I was going to post a diary that tries to define health care as an industry, but I need to consult several additional sources before finishing that submission. In the meantime, I wanted to make a few comments about the data that is usually presented to quantify the debate because I am not sure that the way the data is defined and used adequately helps us to understand the scope of the issue.
Virtually every single contribution to the debate about health care costs begins with the scary numbers taken from either the Congressional Budget Office or from HHS: total U.S. annual expenditures for health care will shortly exceed $3 trillion, which is 16% of the Gross Domestic Product (GDP) and will soon account for more than 20% of GDP.
Question #1. What is the GDP?
Answer: The GDP is the dollar value of all goods and services that are consumed by the society, along with the value of everything thst is produced but not yet consumed. The GDP is therefore not only a measure of the size of the economy, but also the standard of living based on the consumption of goods and services.
Question #2. Why are health care expenditures compared to the GDP?
Answer: I'm not sure. After all, there's nothing intrinsically bad or good about any particular expenditure, if it is defined in terms of economic growth. Remember, the GDP measures economic growth (or decline.) It doesn't measure fiscal trends, or household income, or any of the other factors that may be impacted negatively by health care spending.
The real problem with comparing health care expenditures to the GDP is that it seriously undercounts the real economic impact of health care on the overall economy because there is much more to health care spending than the purchase of health care services.
As to the purchase of health care services, according to HHS, Americans spent $815 billion on hospital stays, $515 billion on physician and clinic visits, $260 billion on pharmaceuticals, $195 billion on dental services, $69 billion on shrinks, therapists and chiropractors, and the balance of the $2.7 trillion expended in 2010 on various forms of residential care. In other words, the debate about health care costs is framed, data-wise, by personal consumption of health care services.
But if we are trying to figure out the impact of health care costs on the economy, shouldn't we also include such things as the more than $150 billion revenue received by manufacturers of health devices? What about the $45 billion earned by companies that make and sell medical IT hardware and software?
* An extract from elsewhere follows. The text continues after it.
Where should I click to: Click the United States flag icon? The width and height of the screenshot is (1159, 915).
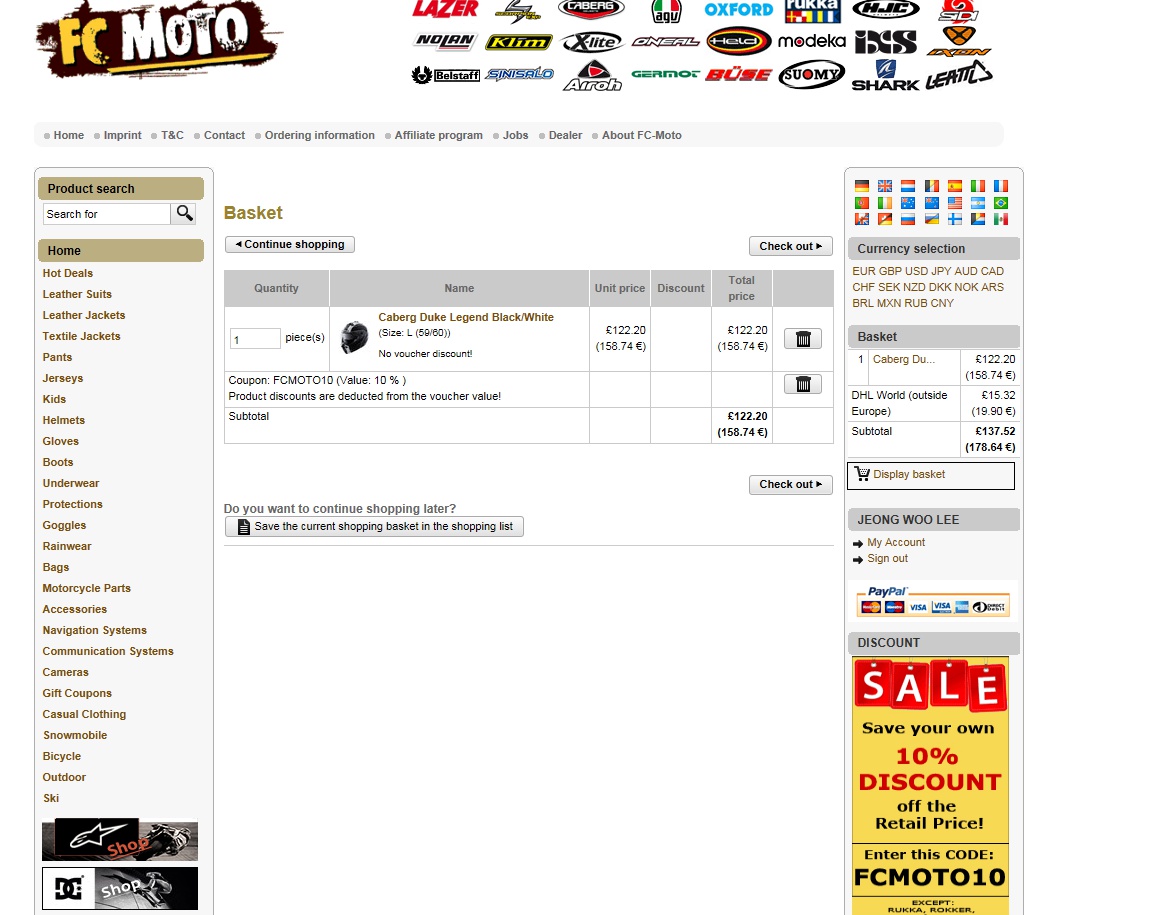pyautogui.click(x=954, y=203)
These numbers go into the GDP as sales of goods, rather than sale of services. But not a dime of this revenue would even exist were it not for the health care services that they support.
And let's not forget the over-the-counter (OTC) marketplace, which accounts for somewhere between $20 and $30 billion in annual sales, never mind all those ankle and leg braces, diet supplements and sex stimulants which consumers purchase because, like it or not, they believe that the money for all that crap is helping them achieve better health.
The problem with the data presented in the health care debate is that it defines health care onlyas the delivery of services, when in fact, the delivery of services is only one way in which the health care industry generates revenues and profits. Like many industries, health care revenues derive from multiple markets and appeal to different types of consumers with different expectations and differening amounts of resources to expend on health care products.
This will become clearer in our next diary when we analyze health care not as a profession, not as a service, but as an industry.